Output only an exact transcription of the line containing "Given: Click the globe public-audience icon" and all lines that follow it in the data below.

+---+

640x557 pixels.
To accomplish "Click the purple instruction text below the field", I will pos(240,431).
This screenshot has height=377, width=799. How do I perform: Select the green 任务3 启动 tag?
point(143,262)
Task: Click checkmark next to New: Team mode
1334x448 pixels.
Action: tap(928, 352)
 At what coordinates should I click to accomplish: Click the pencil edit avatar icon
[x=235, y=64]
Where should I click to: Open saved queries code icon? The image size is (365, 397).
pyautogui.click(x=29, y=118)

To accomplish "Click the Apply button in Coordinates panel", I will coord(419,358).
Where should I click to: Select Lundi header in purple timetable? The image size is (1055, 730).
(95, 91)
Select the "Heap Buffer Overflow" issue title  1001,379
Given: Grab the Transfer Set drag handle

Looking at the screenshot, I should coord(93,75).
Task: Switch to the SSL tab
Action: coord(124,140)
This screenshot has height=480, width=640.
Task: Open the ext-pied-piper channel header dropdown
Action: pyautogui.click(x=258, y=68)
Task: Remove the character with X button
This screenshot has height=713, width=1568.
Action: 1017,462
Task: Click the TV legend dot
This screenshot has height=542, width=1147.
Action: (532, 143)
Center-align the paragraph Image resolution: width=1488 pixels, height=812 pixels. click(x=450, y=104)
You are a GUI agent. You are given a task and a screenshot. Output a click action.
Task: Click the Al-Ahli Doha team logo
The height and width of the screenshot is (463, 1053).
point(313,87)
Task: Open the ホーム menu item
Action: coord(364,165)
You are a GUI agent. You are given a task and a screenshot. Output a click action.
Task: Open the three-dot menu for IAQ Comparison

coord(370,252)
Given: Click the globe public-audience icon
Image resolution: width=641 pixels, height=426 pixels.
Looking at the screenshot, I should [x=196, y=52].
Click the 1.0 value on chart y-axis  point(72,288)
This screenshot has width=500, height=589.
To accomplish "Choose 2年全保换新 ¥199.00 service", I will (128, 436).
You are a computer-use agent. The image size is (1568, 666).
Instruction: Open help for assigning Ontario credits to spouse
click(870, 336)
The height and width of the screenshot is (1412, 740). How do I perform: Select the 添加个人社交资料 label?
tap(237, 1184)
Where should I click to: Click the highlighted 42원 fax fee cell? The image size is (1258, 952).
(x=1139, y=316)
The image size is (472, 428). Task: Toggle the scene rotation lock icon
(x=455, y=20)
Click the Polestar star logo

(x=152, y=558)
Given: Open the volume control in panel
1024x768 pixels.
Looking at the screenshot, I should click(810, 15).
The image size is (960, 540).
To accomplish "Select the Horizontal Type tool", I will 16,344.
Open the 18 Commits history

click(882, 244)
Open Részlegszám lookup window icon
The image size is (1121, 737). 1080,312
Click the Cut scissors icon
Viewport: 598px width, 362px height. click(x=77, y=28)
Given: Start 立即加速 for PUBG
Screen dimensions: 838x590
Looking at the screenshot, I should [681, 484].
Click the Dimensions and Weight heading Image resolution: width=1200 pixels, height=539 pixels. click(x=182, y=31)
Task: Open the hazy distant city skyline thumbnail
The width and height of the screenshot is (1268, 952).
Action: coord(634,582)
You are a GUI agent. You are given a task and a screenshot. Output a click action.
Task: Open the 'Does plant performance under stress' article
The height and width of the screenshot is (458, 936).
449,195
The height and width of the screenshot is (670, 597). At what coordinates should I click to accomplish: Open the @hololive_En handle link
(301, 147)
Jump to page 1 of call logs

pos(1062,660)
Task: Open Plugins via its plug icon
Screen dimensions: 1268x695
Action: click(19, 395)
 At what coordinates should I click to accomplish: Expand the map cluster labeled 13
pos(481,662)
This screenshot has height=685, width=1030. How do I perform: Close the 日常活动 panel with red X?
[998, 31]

+---+

• _RESPONSE_
Given: Click the globe public-audience icon
Image resolution: width=641 pixels, height=426 pixels.
Looking at the screenshot, I should [x=196, y=52].
Click the 1.0 value on chart y-axis  point(72,288)
This screenshot has width=500, height=589.
To accomplish "Choose 2年全保换新 ¥199.00 service", I will (128, 436).
You are a computer-use agent. The image size is (1568, 666).
Instruction: Open help for assigning Ontario credits to spouse
click(870, 336)
The height and width of the screenshot is (1412, 740). How do I perform: Select the 添加个人社交资料 label?
tap(237, 1184)
Where should I click to: Click the highlighted 42원 fax fee cell? The image size is (1258, 952).
(x=1139, y=316)
The image size is (472, 428). Task: Toggle the scene rotation lock icon
(x=455, y=20)
Click the Polestar star logo

(x=152, y=558)
Given: Open the volume control in panel
1024x768 pixels.
Looking at the screenshot, I should click(810, 15).
The image size is (960, 540).
To accomplish "Select the Horizontal Type tool", I will 16,344.
Open the 18 Commits history

click(882, 244)
Open Részlegszám lookup window icon
The image size is (1121, 737). 1080,312
Click the Cut scissors icon
Viewport: 598px width, 362px height. click(x=77, y=28)
Given: Start 立即加速 for PUBG
Screen dimensions: 838x590
Looking at the screenshot, I should [681, 484].
Click the Dimensions and Weight heading Image resolution: width=1200 pixels, height=539 pixels. click(x=182, y=31)
Task: Open the hazy distant city skyline thumbnail
The width and height of the screenshot is (1268, 952).
Action: coord(634,582)
You are a GUI agent. You are given a task and a screenshot. Output a click action.
Task: Open the 'Does plant performance under stress' article
The height and width of the screenshot is (458, 936).
449,195
The height and width of the screenshot is (670, 597). At what coordinates should I click to accomplish: Open the @hololive_En handle link
(301, 147)
Jump to page 1 of call logs

pos(1062,660)
Task: Open Plugins via its plug icon
Screen dimensions: 1268x695
Action: click(19, 395)
 At what coordinates should I click to accomplish: Expand the map cluster labeled 13
pos(481,662)
This screenshot has height=685, width=1030. How do I perform: Close the 日常活动 panel with red X?
[998, 31]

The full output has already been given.